Screen Capture Gov. Lee Breifing May 21

Tourist attractions, large venues reopen ahead of a Memorial Day weekend

Governor Bill Lee signed executive order 38 allowing social gatherings of up to 50 people. Large venues like auditoriums, theatres, zoos and concert venues can also reopen Friday in 95 counties. 

All trails are reopening at the Great Smoky Mountains National Park on Saturday, and increased visitors are expected in the area. Businesses in the cities of Pigeon Forge, Sevierville and Gatlinburg will be providing free masks with printed town logos to tourists. Tennessee is spending $8.2 million on cloth masks from a North Carolina sock company.
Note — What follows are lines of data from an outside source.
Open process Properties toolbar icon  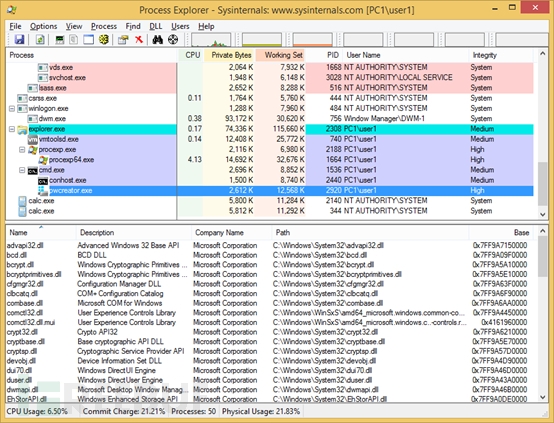pos(123,40)
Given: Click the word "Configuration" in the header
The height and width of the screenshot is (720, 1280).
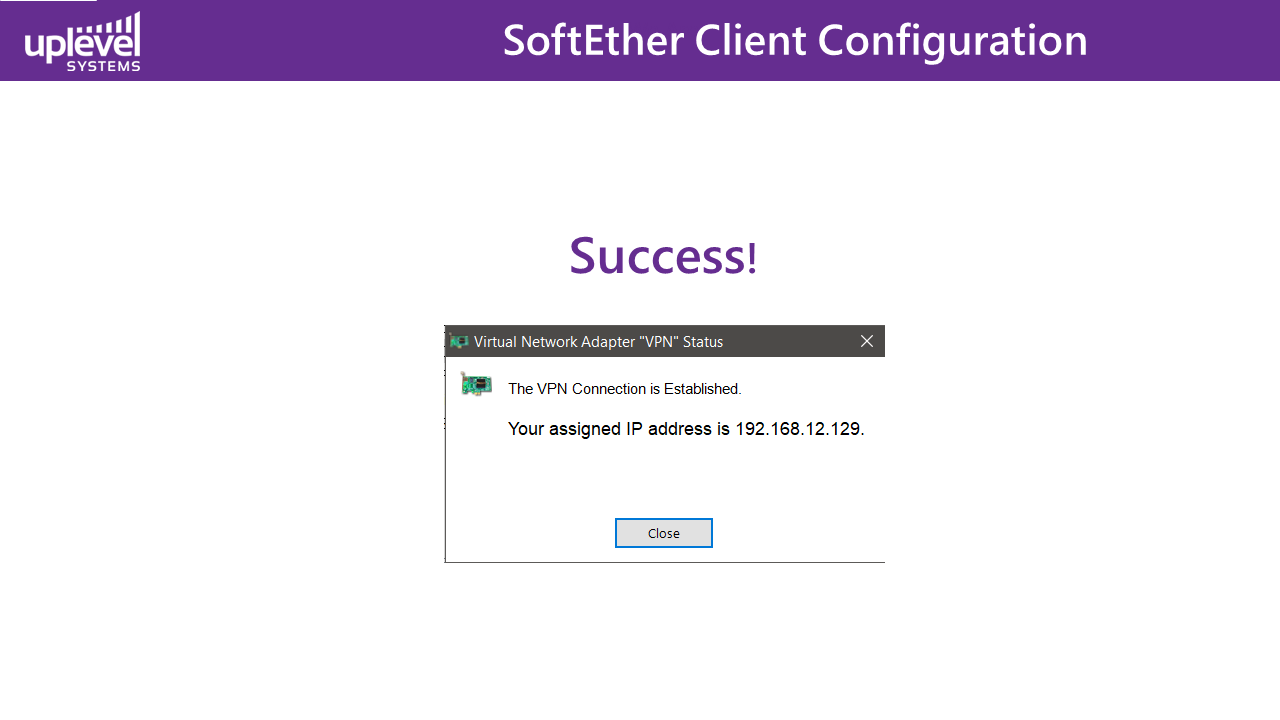Looking at the screenshot, I should (x=952, y=41).
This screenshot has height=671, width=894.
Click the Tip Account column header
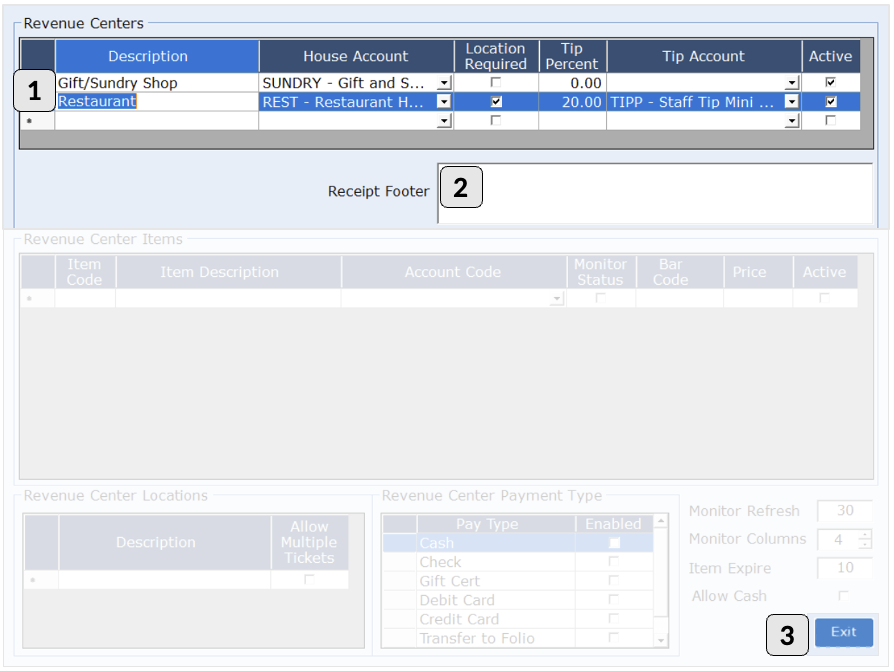pos(703,57)
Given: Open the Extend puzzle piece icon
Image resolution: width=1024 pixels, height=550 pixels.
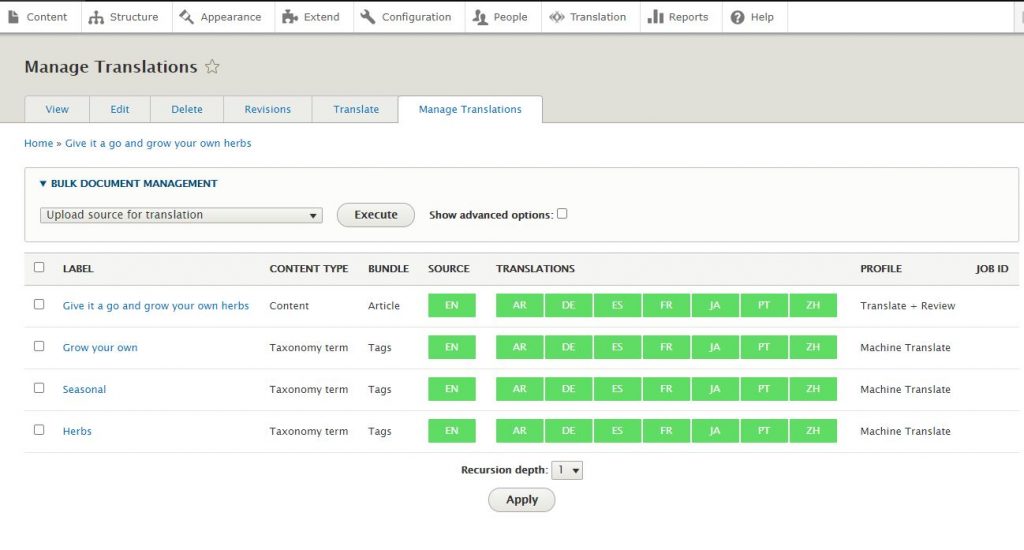Looking at the screenshot, I should (x=290, y=17).
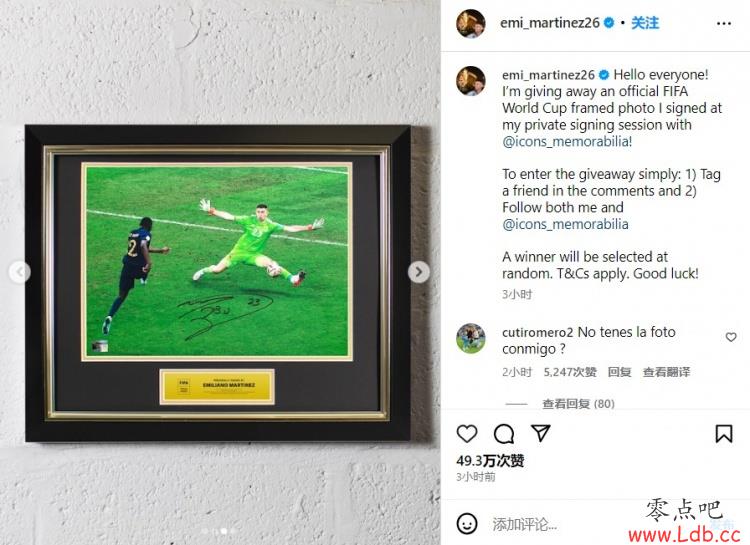Share post with paper plane icon
Image resolution: width=750 pixels, height=545 pixels.
(541, 433)
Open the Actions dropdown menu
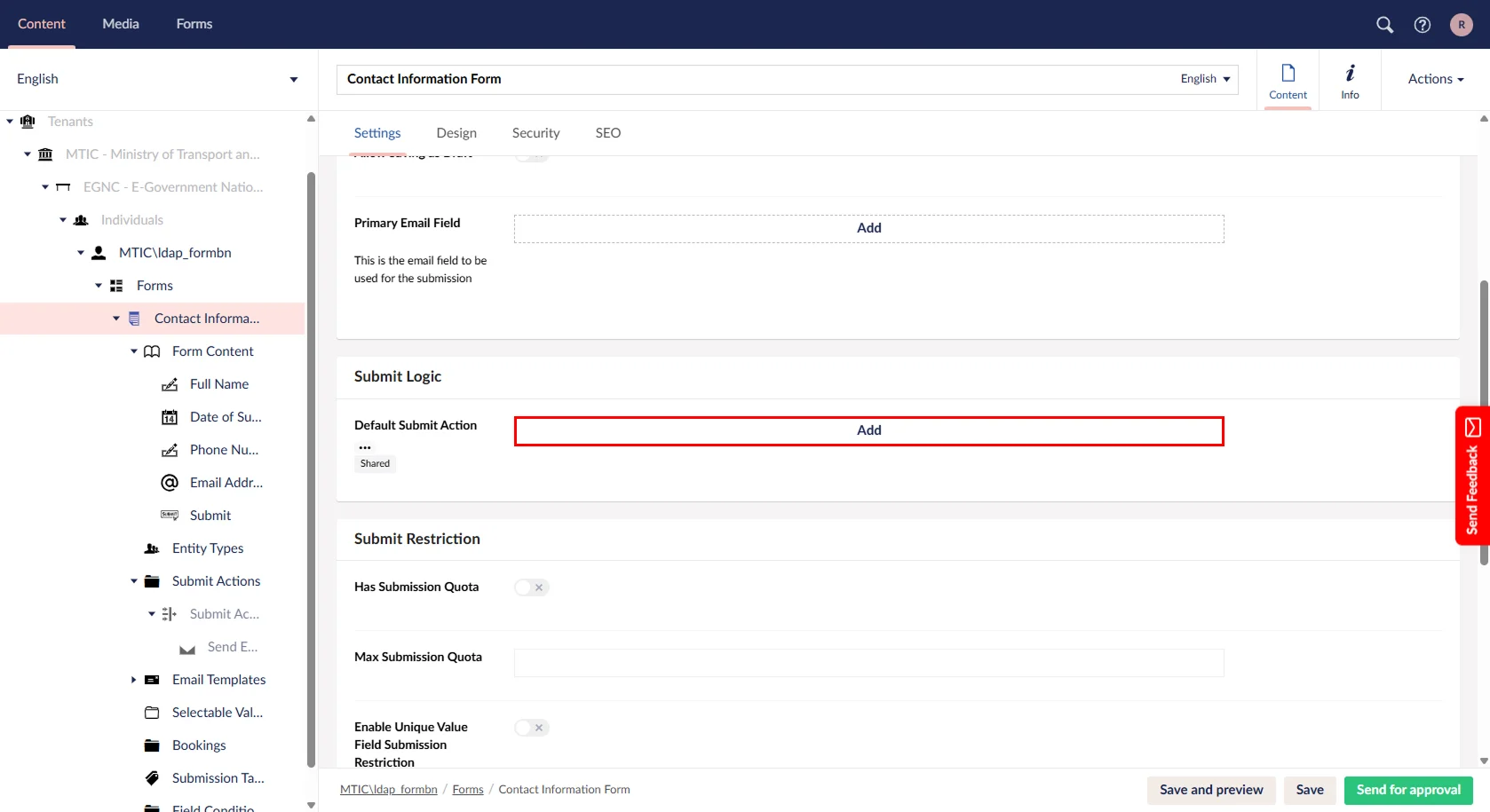Image resolution: width=1490 pixels, height=812 pixels. point(1435,79)
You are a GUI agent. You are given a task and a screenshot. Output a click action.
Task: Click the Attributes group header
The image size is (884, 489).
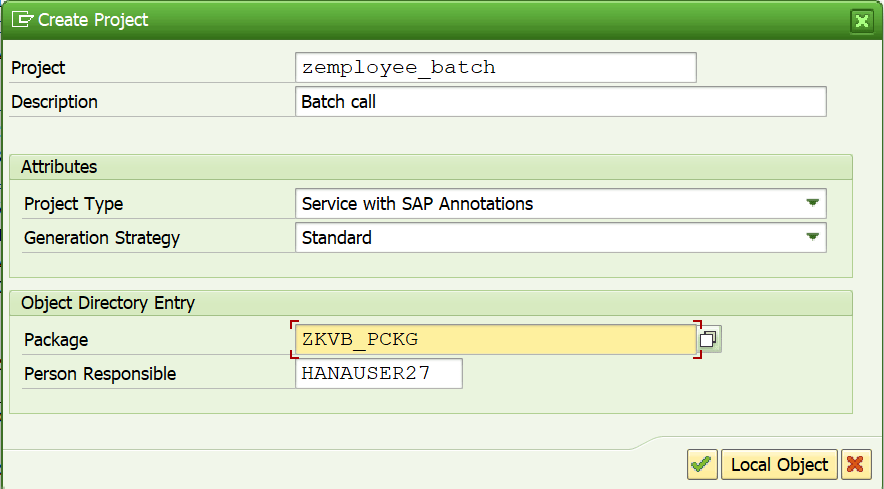tap(431, 167)
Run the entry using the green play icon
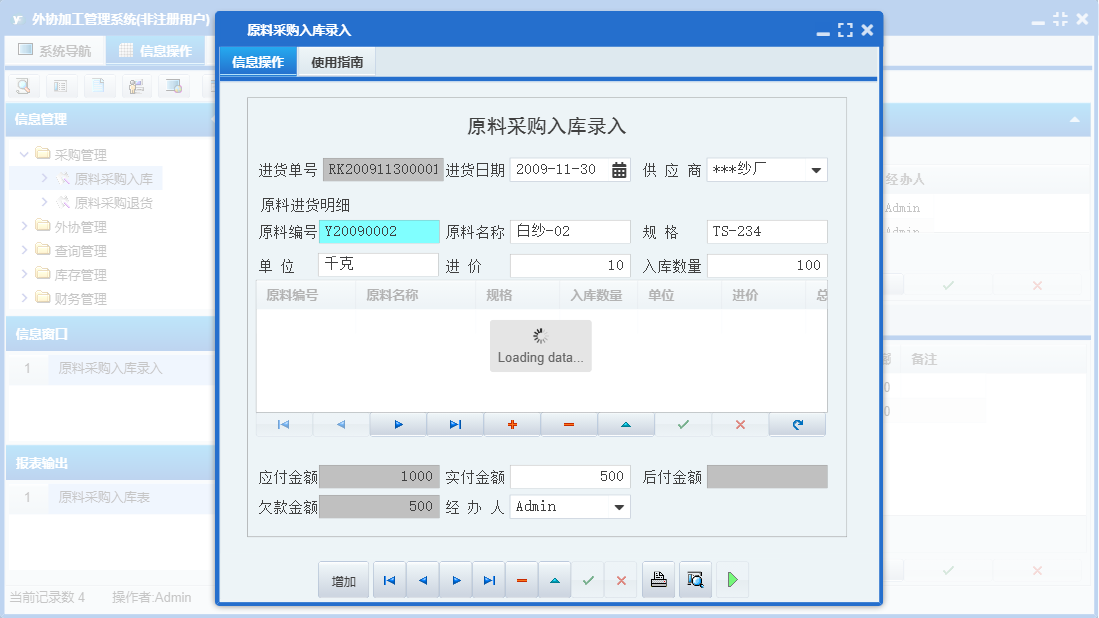Screen dimensions: 1099x618 click(x=732, y=579)
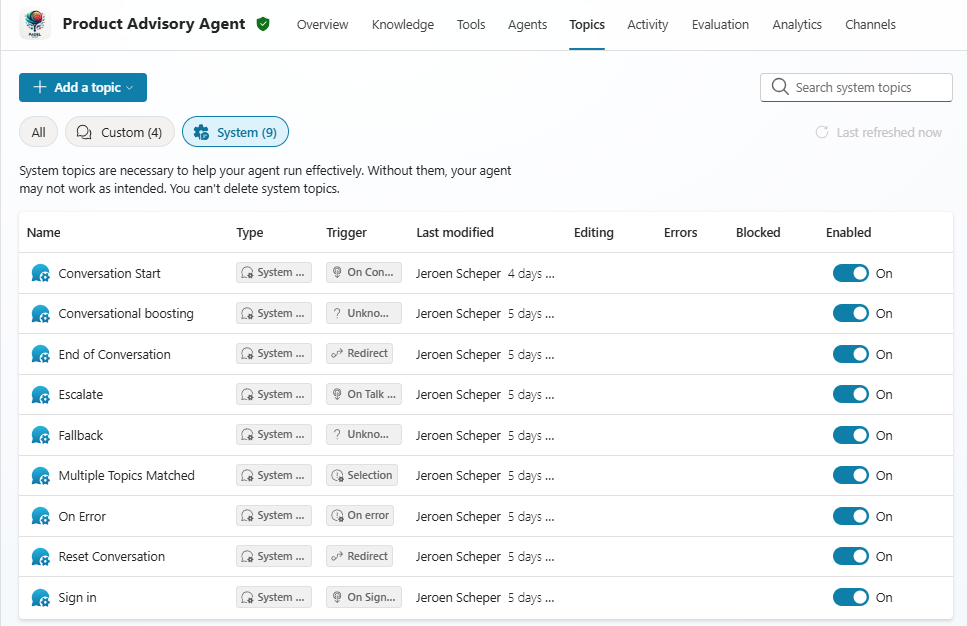Sort by the Name column header
The width and height of the screenshot is (967, 626).
pyautogui.click(x=44, y=233)
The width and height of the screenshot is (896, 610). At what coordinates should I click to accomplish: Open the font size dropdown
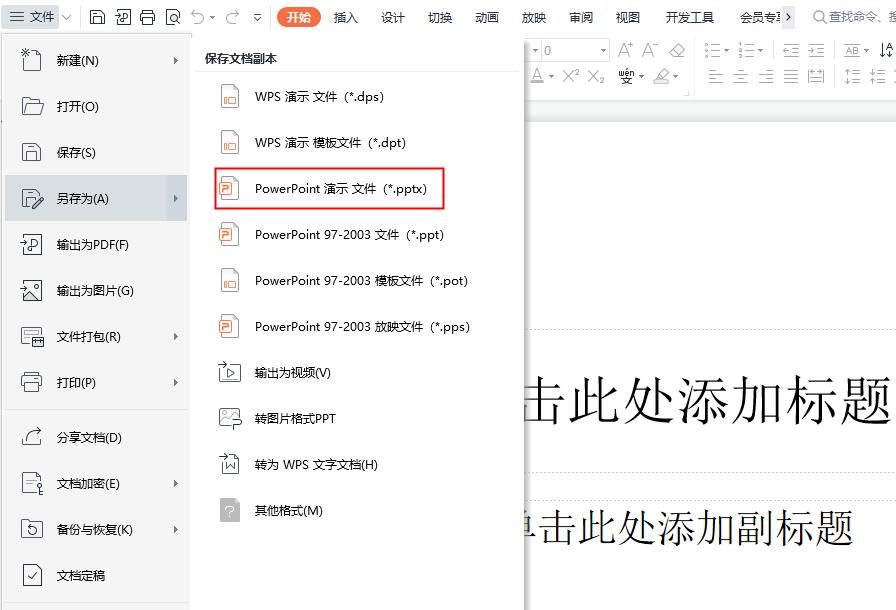602,48
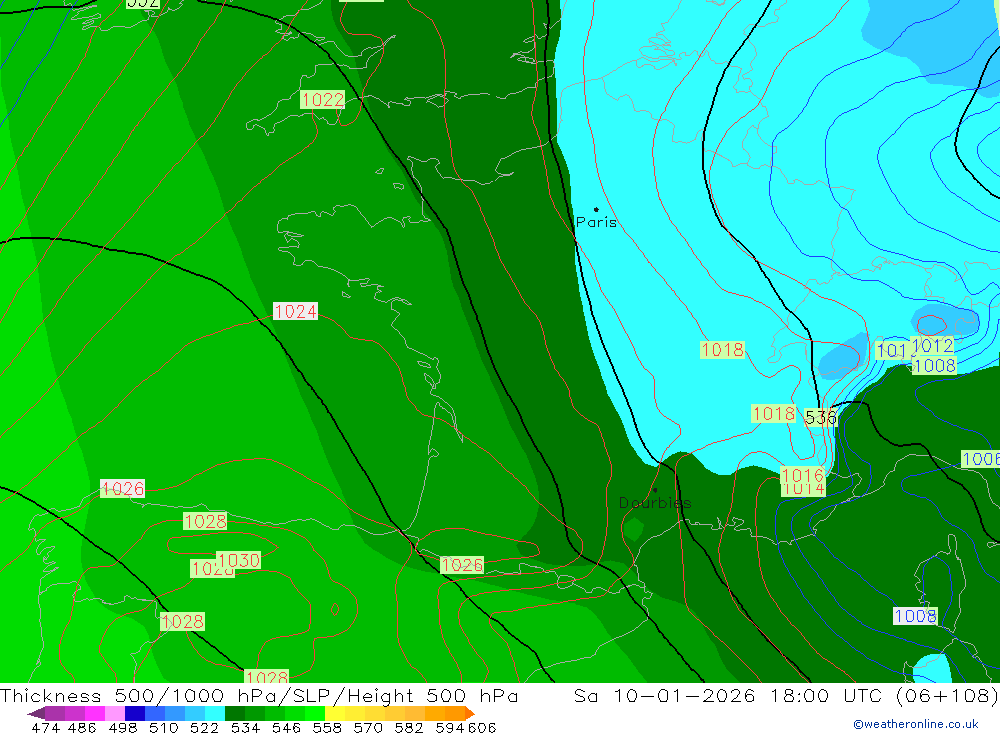Click the yellow swatch in the thickness legend
The height and width of the screenshot is (733, 1000).
click(x=335, y=714)
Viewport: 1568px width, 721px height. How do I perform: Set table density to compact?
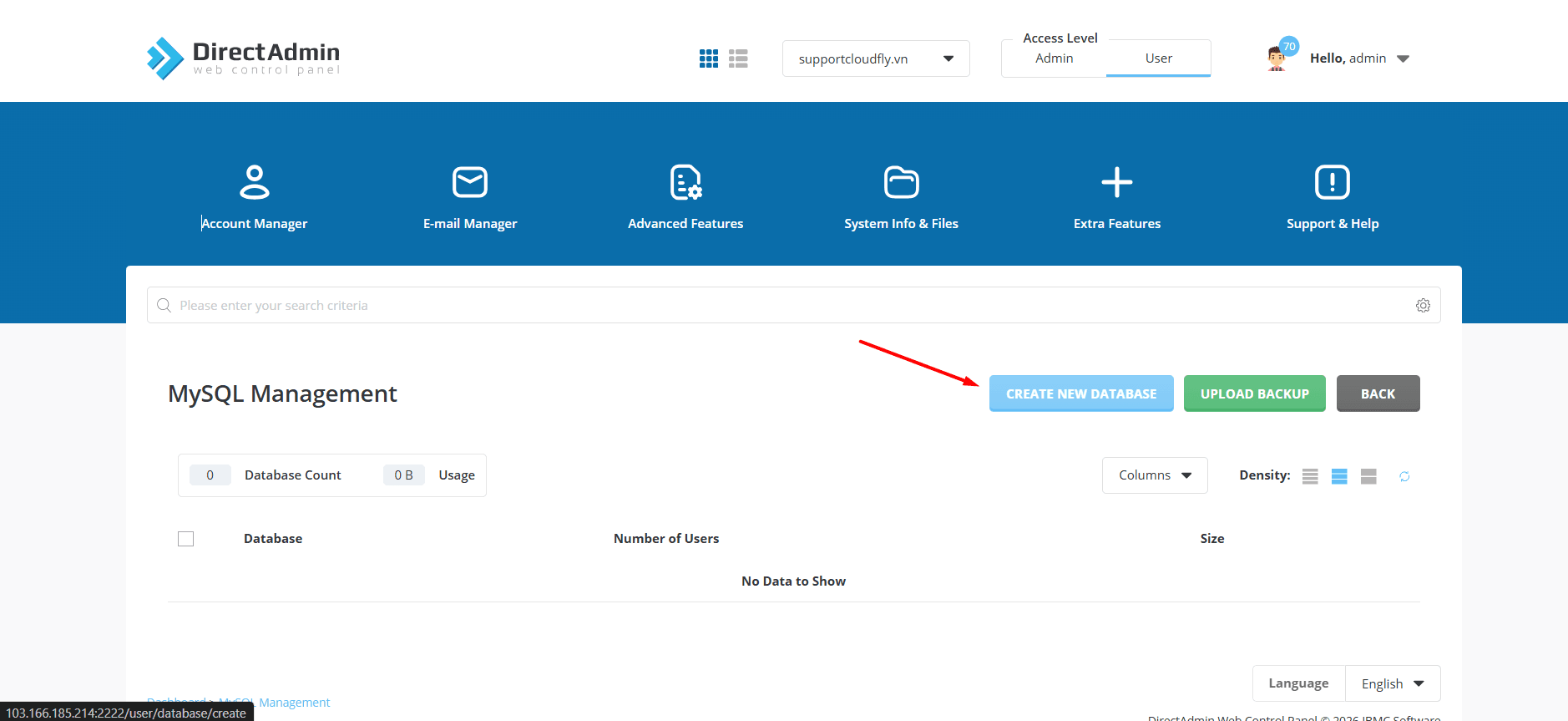click(1310, 476)
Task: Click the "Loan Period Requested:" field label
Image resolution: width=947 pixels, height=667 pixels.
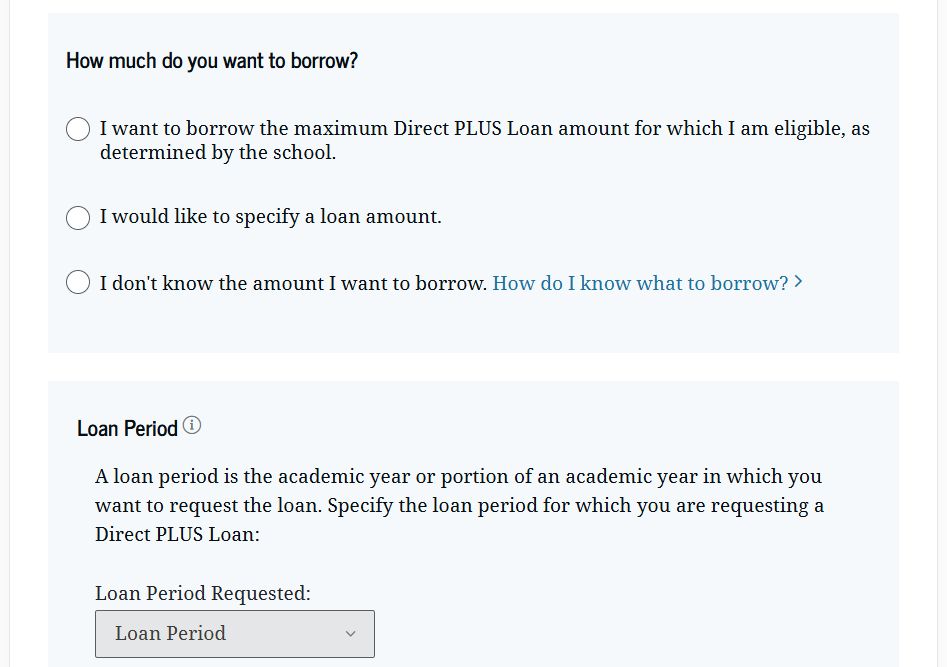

Knox County Health Department and other major metropolitan areas are setting their own reopening guidelines. Knox County is entering phase 2 of its reopening plan on Tuesday, May 26 and will expand limits on groups from 10 to 50 people then. Gyms, places of worship, libraries and spas will also be able to reopen on Tuesday.

Knox County Health Department Director Martha Buchanan has emphasized the need for everyone to continue taking safety measures during phase two. These include physical distancing, wearing cloth face coverings, frequent and proper hand washing, cleaning surfaces and staying home when sick. 

Hotel, utility and other workers now qualify for free child care

A state-funded program to help workers pay for child care is expanding to include more people. The COVID-19 Essential Employee Child Care Payment Assistance Program launched late last month to cover childcare costs for parents who were considered essential workers during COVID-19 shutdowns. 

The expansion has made financial, religious, utility and hotel employees newly eligible to apply to the program. Department of Human Services Commissioner Danielle Barnes says the assistance program is key to relieving financial burdens on parents who have been working through the pandemic and cannot easily work from home. State officials say the program’s funding will continue through mid-August.

April unemployment rate was Tennessee’s highest on record

New, preliminary data places the seasonally adjusted unemployment rate for April at 14.4%, the state’s highest on record. The second-highest unemployment rate was in 1982 at 12.9%. Hospitality jobs in arts, entertainment and recreation saw the biggest drop, with half the amount of jobs in April 2020 than a year ago.  

There are currently about 22,000 unemployment claims that have neither been accepted nor rejected, down from 50,000 pending cases at the end of last week. Some of these claims date back to March, according to state Department of Labor commissioner Jeff McCord. He said the department is increasing its specialized support staff by training 25 new claim adjudicators and adding 35 more claims agents. The Department of Labor has six claims teams of 12-18 people working to process the more than half a million unemployment applications since mid-March.  

“We have implemented and built three new unemployment compensation systems as required under the CARES Act,” McCord said. “Now our focus of expertise, our people and our effort is on processing those claims.”

Beginning next week, the labor department will open a voicemail box so that callers can leave a message regarding their claims.

Knox County takes more cost-cutting measures

Knox County is moving parks and recreation landscaping into public hands to save more than $83,000 a year. County mayor Glenn Jacobs says a newly-formed landscaping team within the parks department will handle mowing at nine parks. Private contractors will still take care of twenty-one others. More than 350 county employees are currently furloughed in another cost-cutting measure due to COVID-19. 

WUOT’s Brandon Hollingsworth contributed to this report.